There are old folktales of walkers being led astray by piskies in those dunes, of fairy markets that disappear with the dawn. And of wreckers at work on the beaches but it is the remains of an ancient chapel and holy well once buried in the silently smothering sands that draws the curious beyond the rolling waves.
Reputedly one of the best surfing beaches in Cornwall Constantine Bay is named after a 6th century Cornish saint. As well as a holy man Constantine is said to have been a cousin of King Arthur and one of the ancient kings that ruled Dumnonia – the historic name for a kingdom that once encompassed Cornwall and parts of Devon. Constantine is thought to have helped to fund the Petroc Monastery at Bodmin before being killed by “Irish pirates” in 576 AD.
Legends of the past
Legend has it that back in the mists of time there was a thriving community on the coast at Constantine Bay but the village was swamped by sand centuries ago and disappeared. This is not an unusual tale for Cornwall, further west you will find the old church and oratory of St Piran, also once lost in the dunes near Perranporth, and on the coast near Crantock there is the story of Langarrow, a town so immoral that God sent a storm to bury it in sand in just one night!
The Holy Well at Constantine Bay
All that remains of the lost village at Constantine Bay is the ruins of its medieval church and an ancient well house which can be seen in the dunes that are now part of the Trevose Golf Course.
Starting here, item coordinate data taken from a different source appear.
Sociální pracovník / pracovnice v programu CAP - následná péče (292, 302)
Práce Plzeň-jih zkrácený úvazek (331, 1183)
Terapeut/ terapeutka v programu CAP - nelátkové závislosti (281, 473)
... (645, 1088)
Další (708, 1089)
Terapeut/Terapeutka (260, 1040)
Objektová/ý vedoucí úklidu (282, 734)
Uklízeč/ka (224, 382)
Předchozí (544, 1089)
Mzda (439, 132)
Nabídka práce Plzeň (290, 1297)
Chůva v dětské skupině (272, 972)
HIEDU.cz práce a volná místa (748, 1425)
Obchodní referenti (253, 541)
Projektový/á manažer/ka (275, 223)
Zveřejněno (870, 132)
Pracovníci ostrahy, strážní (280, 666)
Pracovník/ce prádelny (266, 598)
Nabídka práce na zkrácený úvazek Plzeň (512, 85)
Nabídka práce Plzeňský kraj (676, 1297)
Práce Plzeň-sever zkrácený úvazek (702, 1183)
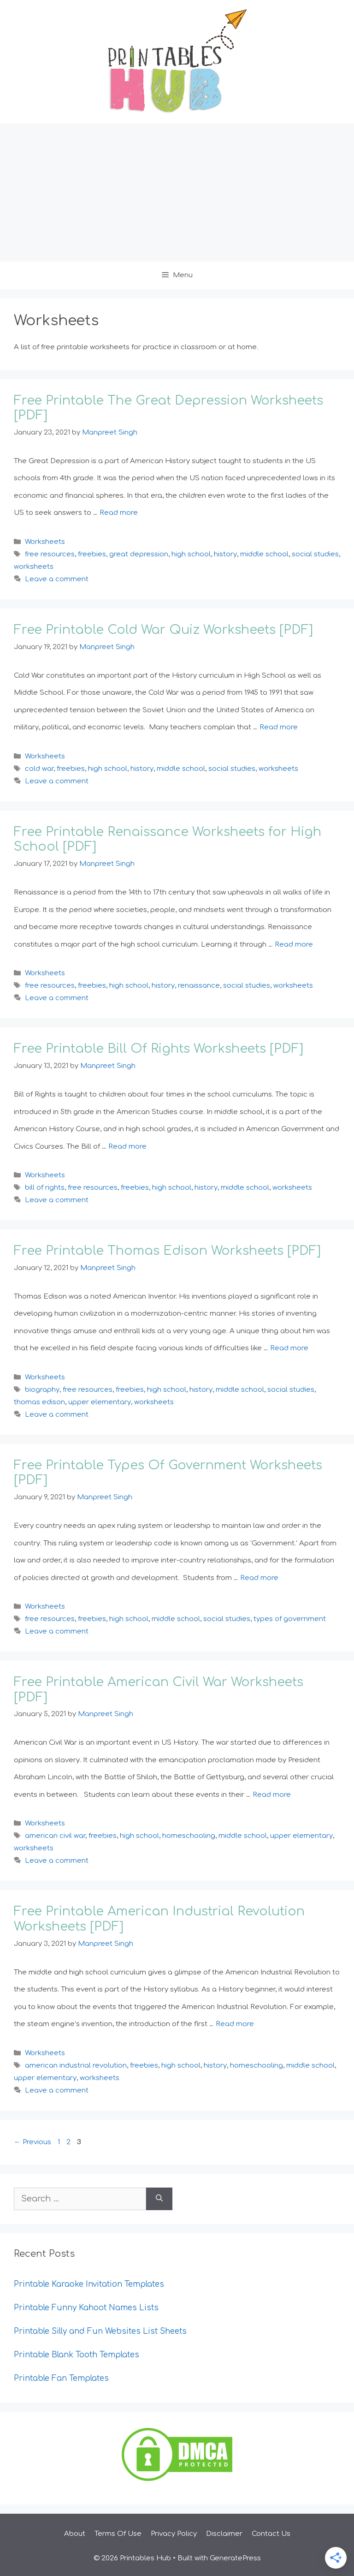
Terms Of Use (118, 2534)
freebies (92, 554)
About (74, 2534)
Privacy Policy (174, 2534)
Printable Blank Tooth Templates (76, 2354)
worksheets (33, 567)
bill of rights (45, 1188)
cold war (39, 769)
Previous (32, 2142)
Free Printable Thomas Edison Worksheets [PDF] (167, 1251)
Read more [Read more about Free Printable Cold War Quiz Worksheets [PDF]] (279, 727)
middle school (264, 554)
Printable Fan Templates (61, 2378)
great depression (138, 554)
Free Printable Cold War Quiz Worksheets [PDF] (163, 630)
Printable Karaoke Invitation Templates (89, 2284)
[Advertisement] (177, 192)
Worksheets (45, 542)
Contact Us (271, 2534)
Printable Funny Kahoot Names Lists (86, 2307)
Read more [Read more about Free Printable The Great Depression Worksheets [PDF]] (119, 513)
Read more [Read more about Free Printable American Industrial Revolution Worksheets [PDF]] (235, 2024)
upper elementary (99, 1402)
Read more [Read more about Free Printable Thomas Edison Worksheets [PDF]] (289, 1348)
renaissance (199, 986)
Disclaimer (224, 2534)
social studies (315, 554)
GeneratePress (235, 2558)
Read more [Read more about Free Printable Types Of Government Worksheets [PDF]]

First mentioned in 1390 the chapel was rebuilt in the 15th century but it is said that it was desecrated during the Reformation and partly destroyed. The building was then converted into alms-houses for the poor but by 1745 it was a ruin and the sand dunes slowly claimed all that remained.
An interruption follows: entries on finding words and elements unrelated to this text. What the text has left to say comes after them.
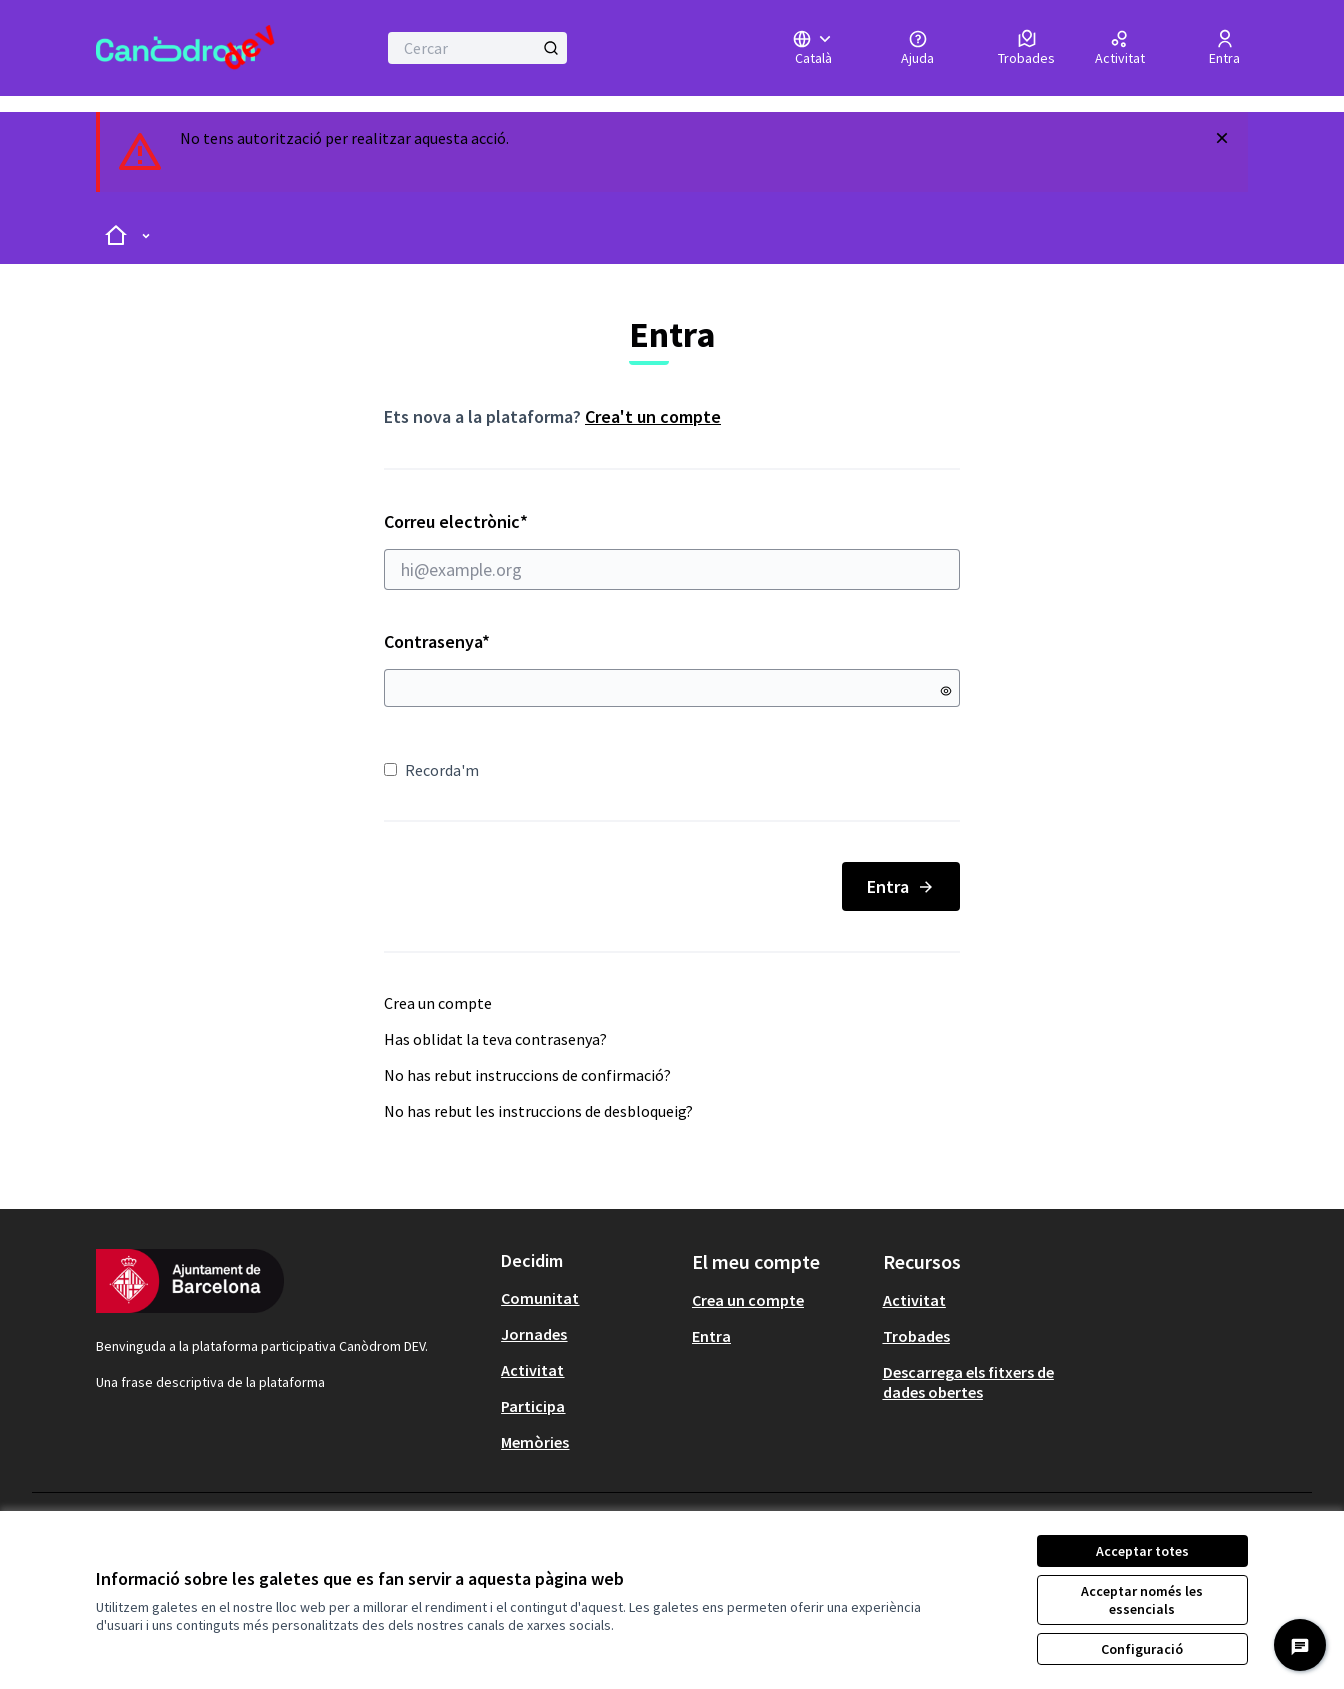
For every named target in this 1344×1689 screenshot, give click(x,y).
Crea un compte (438, 1003)
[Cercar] (477, 48)
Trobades (916, 1336)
In 1926 the site was excavated by Penrose Williams who uncovered the remains of a chancel, nave and south aisle as well as “many skeletons in slate cists”. The remains of the Holy Well and its well house were only uncovered in the last century too.
The chapel fell into disrepair
The well house at Constantine Bay, which would once have been a substantial building, survives as low walls surrounding a bubbling basin of crystal clear water filled by a rising spring. Legend has it that a few hundred years ago the people living in the settlement here had become lazy and, like the population of Langarrow, badly behaved, forgetting their faith. They had let their chapel fall into disrepair and the Holy Well had become overgrown with weeds and filth. When there was a drought and their crops began fail the people asked the priest for help and he told them they must cleanse the well to save themselves. At first the people laughed at him but when they began to starve they did as he suggested and at once the skies clouded over and rain fell, saving them from starvation.
Restoration of the Holy Well
In recent years the well house has been covered by a modern roof to protect it from the elements. But both structures are reasonably well preserved given their age and chequered history. The church stands slightly south of the well, the walls of its tower about 6m high and with a decorative arched doorway still visible.
It is possible to visit this fascinating but little known site at Contstantine Bay via a public footpath that crosses the golf course above the beach. You will also find information boards giving more details of the history and ecology of the area.